I'm stuck in some propertie about the $p$-adic logarithm. The propertie comes from a proposition in a Book by Dwork which I'm studying. The proposition says:
If $v_{p}(x)>\frac{1}{p-1}$, then $v_{p}(\log(1+x))=v_{p}(x)$. And if
$$\frac{1}{p^{s}(p-1)}<v_{p}(x)<\frac{1}{p^{s-1}(p-1)}$$
for some $s\geq 1$, then
$$v_{p}(\log(1+x))=p^{s}v_{p}(x)-s\text{.}$$
Here $v_{p}$ denote the $p-$adic valuation and we define
$$\log(1+x)=\sum_{n=1}^{\infty}\frac{(-1)^{n-1}}{n}x^{n}$$
which converges for $|x|_{p}<1$, or, equivalently, for $v_{p}(x)>0$.

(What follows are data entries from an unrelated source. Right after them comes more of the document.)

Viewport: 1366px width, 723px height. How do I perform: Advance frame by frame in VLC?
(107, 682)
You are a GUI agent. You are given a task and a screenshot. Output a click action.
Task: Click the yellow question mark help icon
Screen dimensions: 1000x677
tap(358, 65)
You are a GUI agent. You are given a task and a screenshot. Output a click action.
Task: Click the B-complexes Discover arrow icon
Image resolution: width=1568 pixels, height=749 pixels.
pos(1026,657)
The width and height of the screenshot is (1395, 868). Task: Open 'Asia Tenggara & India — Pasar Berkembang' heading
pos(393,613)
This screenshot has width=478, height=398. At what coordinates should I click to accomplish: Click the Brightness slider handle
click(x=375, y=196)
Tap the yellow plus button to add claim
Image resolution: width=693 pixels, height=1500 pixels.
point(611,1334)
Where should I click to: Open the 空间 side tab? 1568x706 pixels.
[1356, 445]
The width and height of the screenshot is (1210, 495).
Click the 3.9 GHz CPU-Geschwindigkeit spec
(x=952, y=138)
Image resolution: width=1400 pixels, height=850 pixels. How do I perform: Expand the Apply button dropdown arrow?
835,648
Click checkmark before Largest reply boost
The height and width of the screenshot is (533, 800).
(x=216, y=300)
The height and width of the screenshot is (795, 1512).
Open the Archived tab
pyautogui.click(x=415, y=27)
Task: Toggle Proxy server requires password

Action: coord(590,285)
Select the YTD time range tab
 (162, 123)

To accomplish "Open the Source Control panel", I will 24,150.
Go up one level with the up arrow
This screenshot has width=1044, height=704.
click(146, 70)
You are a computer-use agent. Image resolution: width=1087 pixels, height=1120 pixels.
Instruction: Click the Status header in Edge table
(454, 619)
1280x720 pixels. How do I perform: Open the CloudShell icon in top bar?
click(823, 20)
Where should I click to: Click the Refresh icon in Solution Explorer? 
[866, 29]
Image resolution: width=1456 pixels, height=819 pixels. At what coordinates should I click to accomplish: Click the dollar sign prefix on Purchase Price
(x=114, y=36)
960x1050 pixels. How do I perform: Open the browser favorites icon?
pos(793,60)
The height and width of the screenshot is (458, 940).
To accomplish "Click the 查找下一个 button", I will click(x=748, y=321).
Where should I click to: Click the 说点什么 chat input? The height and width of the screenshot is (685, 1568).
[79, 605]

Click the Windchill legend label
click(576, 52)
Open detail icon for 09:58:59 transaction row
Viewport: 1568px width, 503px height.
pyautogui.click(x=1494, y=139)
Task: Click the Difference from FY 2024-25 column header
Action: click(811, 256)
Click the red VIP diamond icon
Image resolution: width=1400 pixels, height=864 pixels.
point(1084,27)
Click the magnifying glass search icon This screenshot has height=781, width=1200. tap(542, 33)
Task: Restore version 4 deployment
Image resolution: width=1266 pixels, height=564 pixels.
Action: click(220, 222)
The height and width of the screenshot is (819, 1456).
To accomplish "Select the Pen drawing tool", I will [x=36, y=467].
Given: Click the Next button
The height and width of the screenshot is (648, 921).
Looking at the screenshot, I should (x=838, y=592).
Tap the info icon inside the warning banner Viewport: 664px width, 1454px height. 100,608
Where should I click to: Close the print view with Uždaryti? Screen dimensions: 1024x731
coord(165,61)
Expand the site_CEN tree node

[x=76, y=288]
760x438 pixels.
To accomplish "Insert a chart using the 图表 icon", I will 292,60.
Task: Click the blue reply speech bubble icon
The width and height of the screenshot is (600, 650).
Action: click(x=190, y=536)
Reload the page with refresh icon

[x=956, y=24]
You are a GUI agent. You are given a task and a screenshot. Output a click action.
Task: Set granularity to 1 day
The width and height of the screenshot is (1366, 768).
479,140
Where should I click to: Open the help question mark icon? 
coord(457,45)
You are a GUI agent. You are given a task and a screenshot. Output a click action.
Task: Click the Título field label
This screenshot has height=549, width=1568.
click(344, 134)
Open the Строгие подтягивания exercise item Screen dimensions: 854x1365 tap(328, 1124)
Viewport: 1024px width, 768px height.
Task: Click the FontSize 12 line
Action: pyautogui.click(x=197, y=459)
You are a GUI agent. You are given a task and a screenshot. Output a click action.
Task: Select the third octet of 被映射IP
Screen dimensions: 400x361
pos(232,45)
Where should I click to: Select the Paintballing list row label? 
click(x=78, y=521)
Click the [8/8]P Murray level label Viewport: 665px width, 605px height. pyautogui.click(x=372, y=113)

I have the first part, and the reasoning suggest that we must verify that for every $n<p^{s}$ we have $p^{s}v_{p}(x)-s<p^{n}v_{p}(x)-v_{p}(n)$. But I don't have succeed.
I was trying to play with the inequalities, but the most closely to my objective is that $nv_{p}(x)<p^{s}v_{p}(x)$, and since $n<p^{s}$ we have $v_{p}(n)<s$ and so $nv_{p}(x)-s<p^{s}v_{p}(x)-v_{p}(x)$.
Can anyone give me some hint? I will appreciate.
Thanks
Best Answer
I’ll give but a hint. Look at the actual series for $\log(1+x)$. Now, given a number $x$ for which $v_p(x)$ is in one of the specified open intervals, see what the value of each monomial in the series turns out to be. You’ll see that only one monomial takes on a minimum value. Now use the fact that even in an infinite sum, if one term has a $v_p$-value (say $\upsilon$) less than all the others, then the $v_p$-value of the sum is $\upsilon$.